You can browse through the Community Health and Prevention Division programs at this link: /page.aspx?item=31754

Simply eye-balling the major bureaus such as Maternal and Infant Health, Youth Services, Family Nutrition, Early Intervention, Domestic and Sexual Violence Prevention, etc. give you an idea what types of programs are on the chopping block.

Not mentioned in the budget bills themselves is the fact that this budget is workable only if around $4 billion in debt owed by the state is NOT paid in FY10 and is kicked forward into FY11.

So, it is possible that all things remaining equal, FY11 will be far worse than this year due to the following factors:

  • Inability to issue further Pension Obligation Notes to cover normal and accrued costs of the pension ramp
  • Continued decline in value of the pension fund assets
  • Carry-forward of lapse spending and unpaid debt
  • No savings from one time refinancing of debt as in FY10 (about $600 million)
  • Decline in the state’s bond rating causing increased borrowing costs
  • Only potential $900 million in ARRA funds
  • Contractual wage increase obligations

These factors could total starting the year around $6 billion worse off than we are this year. There are a few happy notes:

  • We will not have $1.4 billion in short term debt to repay
  • Asset smoothing may improve the pension asset situation somewhat
  • Any uptick in the economy would boost revenues.

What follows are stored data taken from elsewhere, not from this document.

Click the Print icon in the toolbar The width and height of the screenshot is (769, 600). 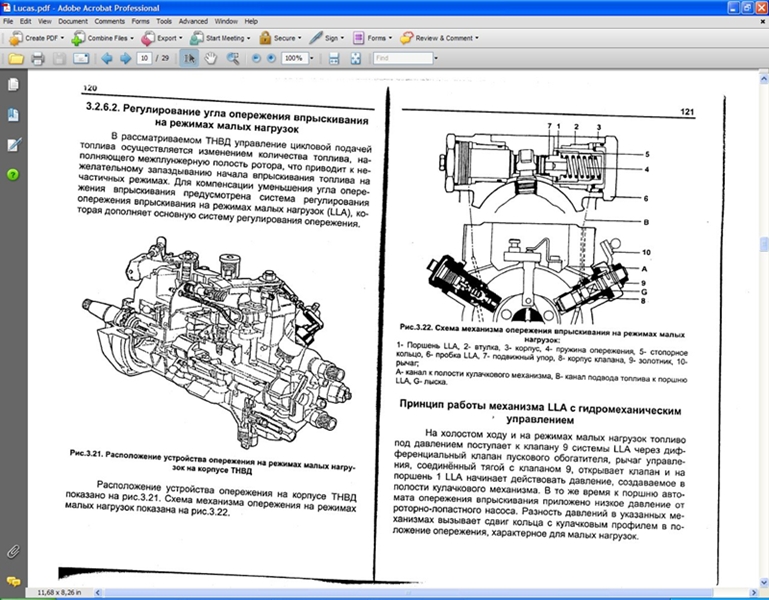[37, 59]
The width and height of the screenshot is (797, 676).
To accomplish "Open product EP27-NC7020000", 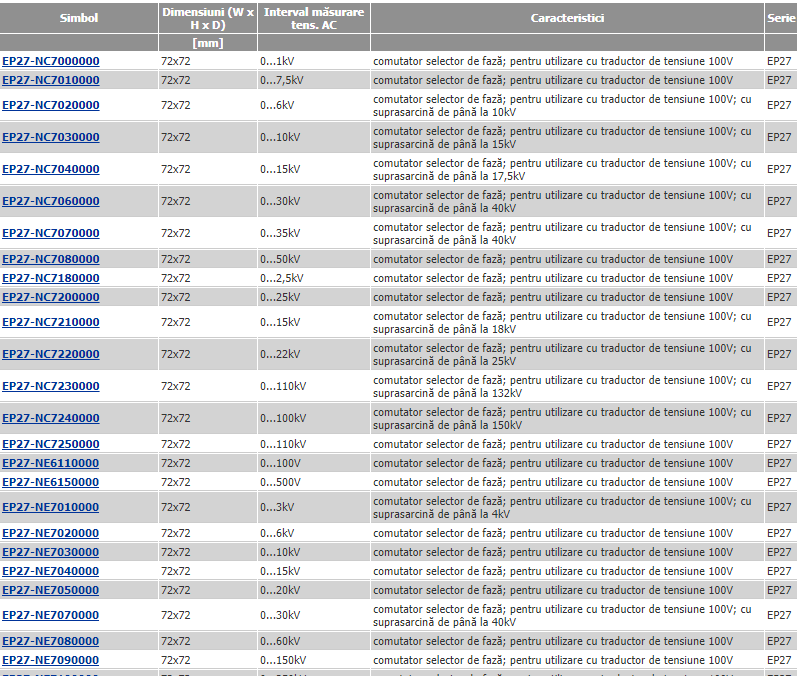I will [51, 105].
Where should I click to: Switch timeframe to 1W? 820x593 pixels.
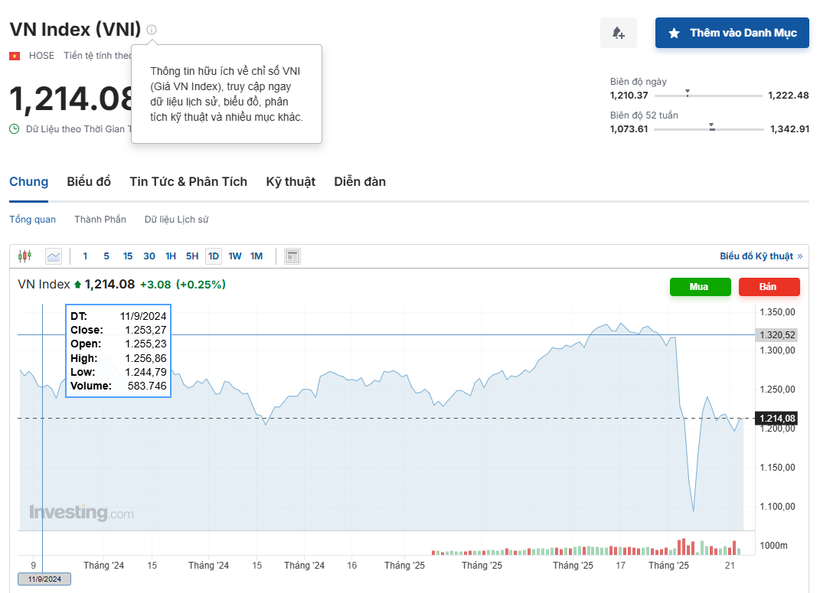(x=235, y=256)
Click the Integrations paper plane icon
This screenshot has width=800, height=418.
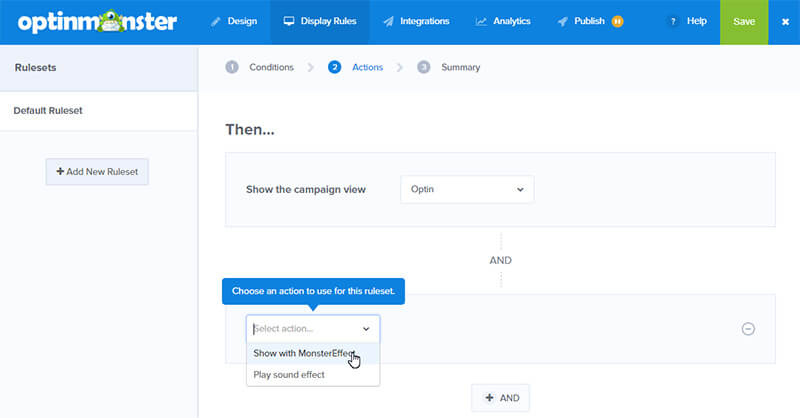click(x=389, y=21)
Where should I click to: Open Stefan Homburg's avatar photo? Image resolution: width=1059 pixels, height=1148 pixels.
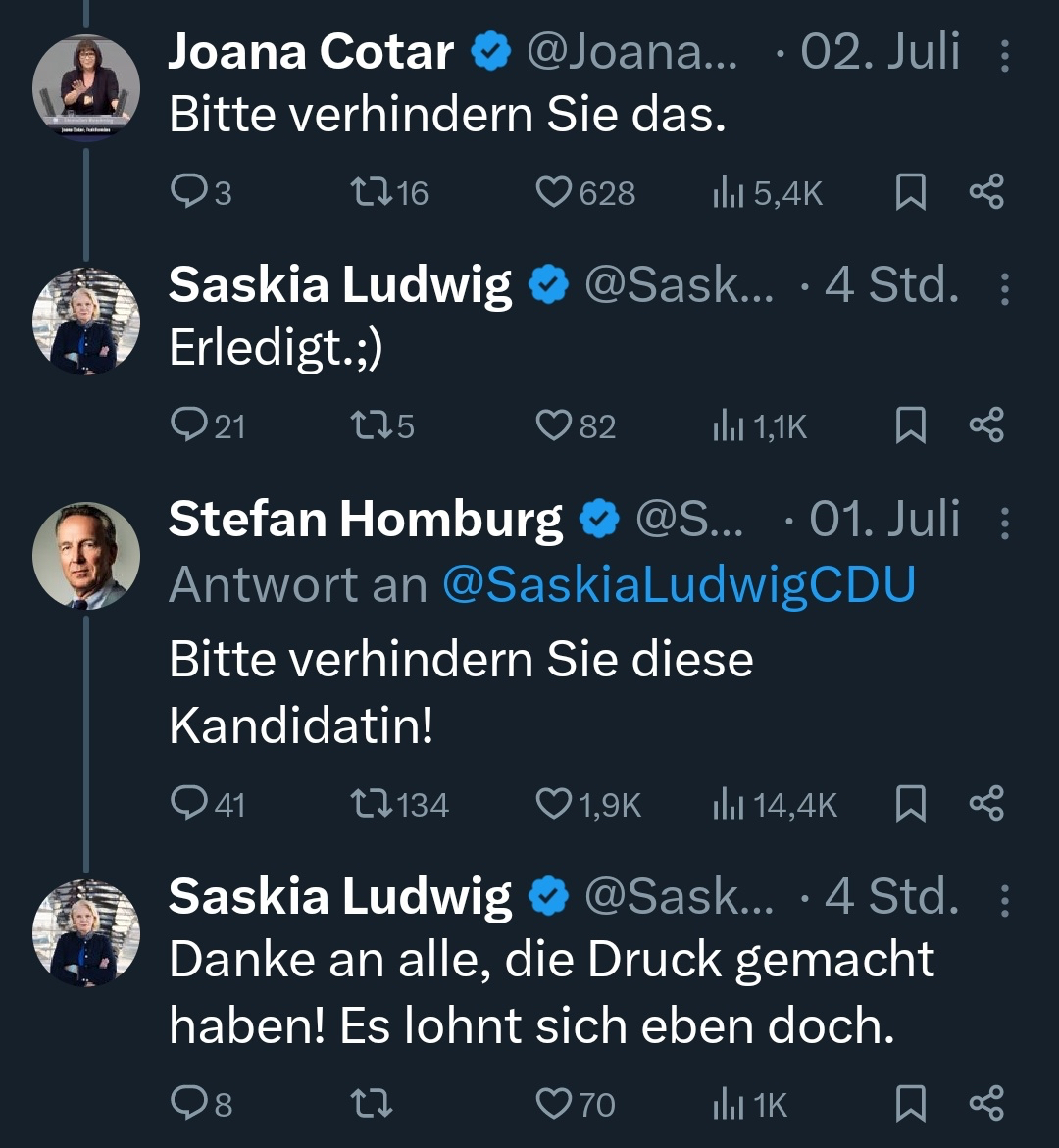pos(86,556)
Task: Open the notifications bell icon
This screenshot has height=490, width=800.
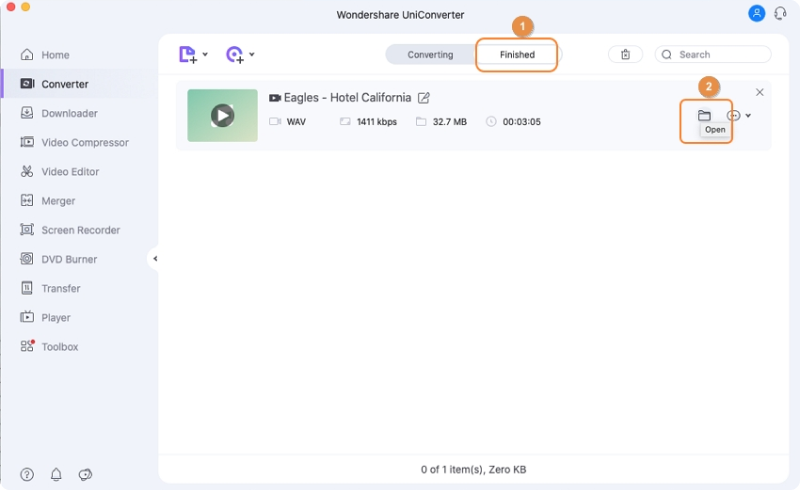Action: tap(56, 474)
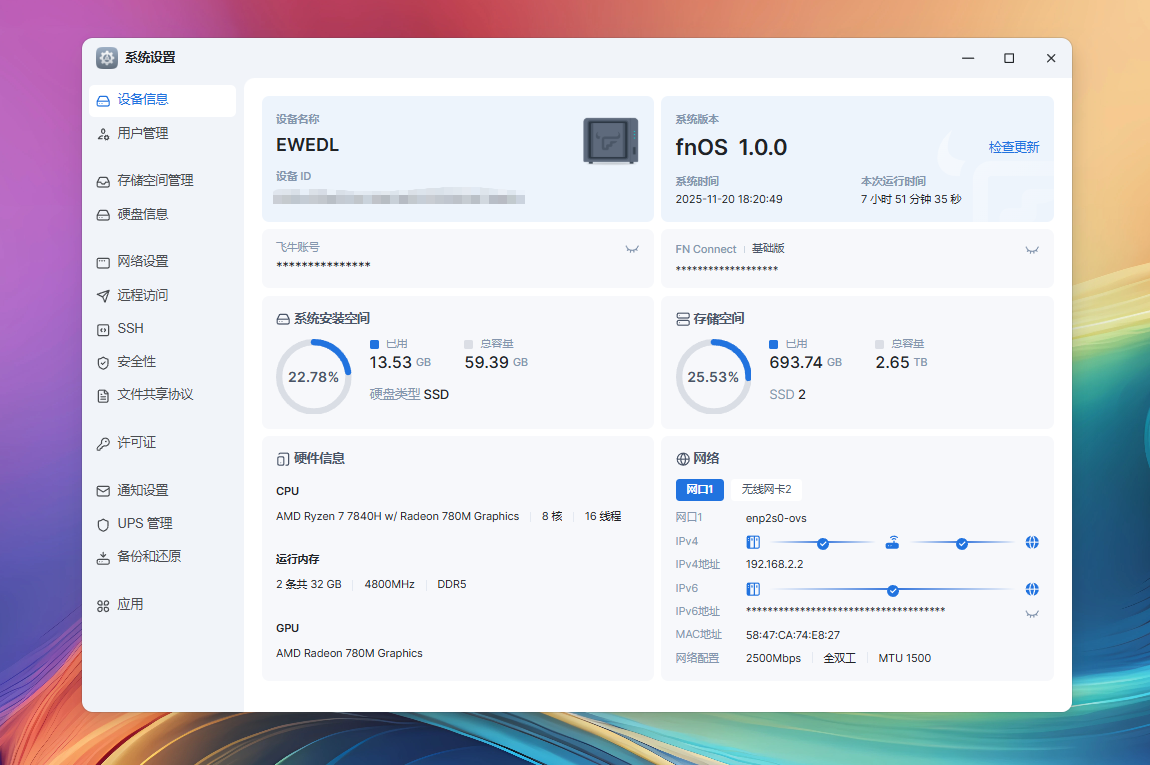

The long and the short of it is that we will not be able to cut, borrow or finagle our way out of these problems any longer. The piper must be paid. For all the flip-flops and assorted ups and downs of this budget cycle, great credit should go to Governor Quinn for stepping up to the plate and telling the unpleasant truth about a need to raise revenues, cut costs and implement reforms.

I look forward to working with my colleagues, advocates, reform groups and the Governor in the coming months to craft a sensible revenue, reform and reduction package to get us off the precipice upon which we now find ourselves. Your thoughts and opinions are very welcome. Please contact me at [email protected]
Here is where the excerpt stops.